### Texto extraído ###
La noche de San Siro de “Antonio” Sánchez

Uno puede pensar que Pedro Sánchez es un “killer” por haberse deshecho de sus rivales políticos nacionales (digamos, de los Casado, Iglesias o Rivera). Pero hace falta salir al exterior para tener una medida de la verdadera talla

Durante los ochenta, la Quinta del Buitre forjó su leyenda entre goleadas al Murcia y al Logroñés (dicho sea, con todo el respeto a estos equipos). En cambio, cuando salió a pasear sus galones por Europa, recibió varias duchas frías, la más dolorosa una derrota por 5-0 en San Siro que perfectamente pudo ser más abultada. Se utilizaron todo tipo de excusas para justificar que aquella generación de futbolistas nunca alcanzase la gloria europea (ni siquiera a disputar una final de la entonces Copa de Europa): los árbitros, la mala suerte, la mayor fortaleza física de los equipos del norte, o hasta una especie de maldición nacional que nos impedía alcanzar la gloria deportiva. La respuesta, en realidad, era mucho más prosaica: no tenían la talla futbolística de los Van Basten, Gullit o Baresi. Cuando, años después, el Madrid juntó una generación de futbolistas verdaderamente excepcionales, derribó todas estas maldiciones a patadas, ganando trofeos continentales a puñados (algo parecido, por cierto, le ocurrió a la selección española). 

Salvando las muchas distancias, hay algo similar en la política doméstica y la internacional. Uno puede pensar que es un “killer” por haberse deshecho de sus rivales políticos nacionales (digamos, de los Casado, Iglesias o Rivera). Pero hace falta salir al exterior para tener una medida de la verdadera talla.
### Datos registrados ###
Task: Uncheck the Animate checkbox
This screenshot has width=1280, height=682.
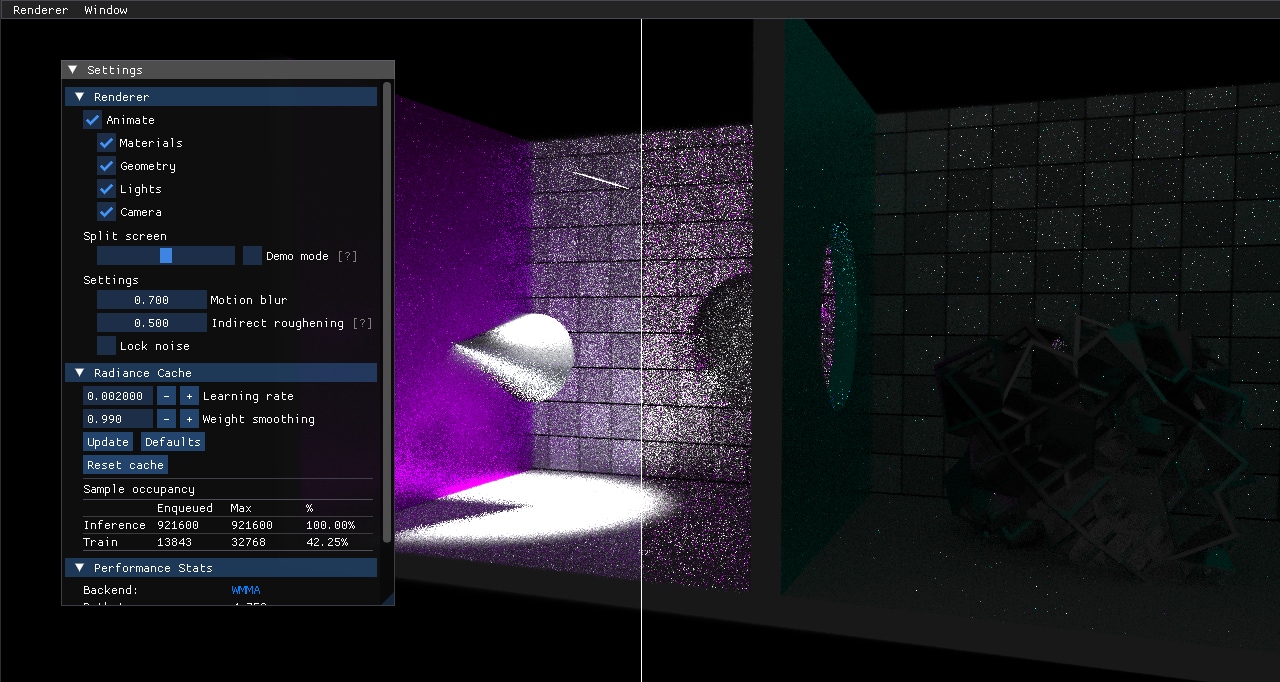Action: (93, 120)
###
(Detalles de la tarea): Explique en una a tres oraciones cuál fue, según el texto extraído, la verdadera causa de que la Quinta del Buitre no alcanzara la gloria europea.

(Respuesta correcta): La causa era mucho más prosaica que las excusas invocadas: aquellos futbolistas no tenían la talla futbolística de los Van Basten, Gullit o Baresi. Ni los árbitros, ni la mala suerte, ni la mayor fortaleza física de los equipos del norte, ni una supuesta maldición nacional explicaban ese fracaso.